Precision medicine is much in the news­­––and the need to target the right drug to the right patient using genomic and other information is clearly going to be major part of healthcare in the future. Today's news included an announcement from the FDA that it had expanded the approved indications for Kalydeco,  a breakthrough drug for the treatment of cystic fibrosis.  The previous label indication described Kalydeco as a 

cystic fibrosis transmembrane conductance regulator (CFTR) potentiator indicated for the treatment of cystic fibrosis (CF) in patients age 2 years and older who have one of the following mutations in the CFTR gene: G551D, G1244E, G1349D, G178R, G551S, S1251N, S1255P, S549N, or S549R …[or] R117H

The new label, according to the FDA, expands the use of Kalydeco from the 10 mutations above to include an additional 23 mutations, for a total of 33.  This is great news for cystic fibrosis patients, as the clinical studies in the original population showed that treatment with Kalydeco resulted in a significant increase in patients’ lung function. From a precision medicine perspective the Kalydeco expanded label could be viewed simply as yet another drug label with genomic information about the drug’s appropriate use—after all, there are already well over 200 drugs approvedby the FDA that include pharmacogenomic information.  However, it isn’t just the dramatic increase in the number of mutations in the Cystic Fibrosis Transmembrane Receptor gene that makes the FDA’s announcement remarkable, it is the evidentiary basis on which the dramatic expansion in the use of Kalydeco was approved.  The FDA’s announcement also had this particularly noteworthy statement:

Results from an in vitro cell-based model system have been shown to reasonably predict clinical response to Kalydeco. When additional mutations responded to Kalydeco in the laboratory test, researchers were thus able to extrapolate clinical benefit demonstrated in earlier clinical trials of other mutations. This resulted in the addition of gene mutations for which the drug is now indicated.

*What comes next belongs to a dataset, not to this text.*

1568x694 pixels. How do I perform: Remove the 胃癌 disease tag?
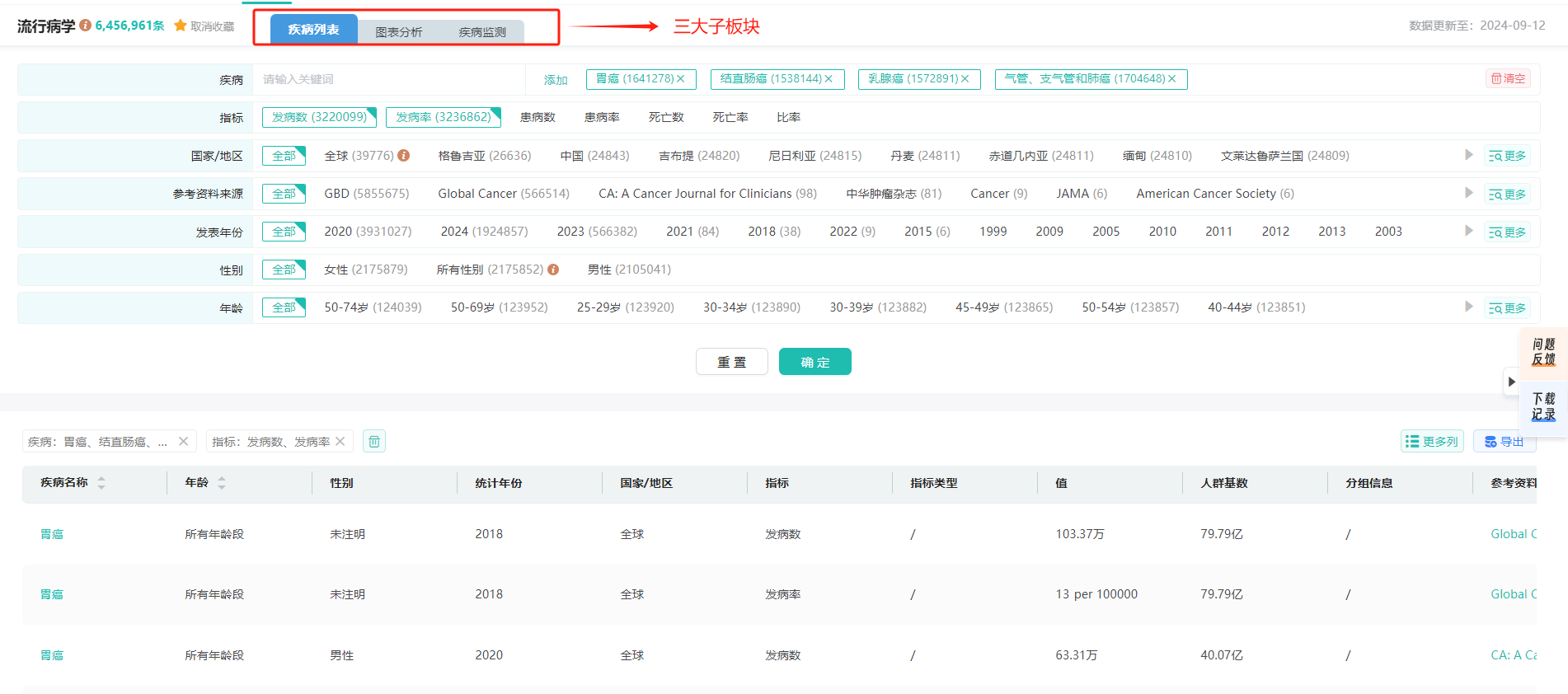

In other words, the indication for Kalydeco was approved solely on the basis of in vitro studies without additional human clinical data (or animal data for that matter).  Vertex Pharmaceuticals, the maker of Kalydeco, was able to persuade the FDA that because there was a sufficiently high correlation between the in vitro assays and clinical data for the previously studied mutations, it was more than reasonable to allow the drug to be used for patients with 23 additional mutations that showed a significant gain in function in cell-based assays.  I am unaware of any similar action by the FDA.  So the Kalydeco announcement is more than another step in the targeting of drugs based on individual biomarkers, it is a major step by the FDA in regulatory flexibility in streamlining drug development as the science of predicting drug response evolves.  We are indeed at the beginning of an interesting journey on an uncharted road to the future of drug development.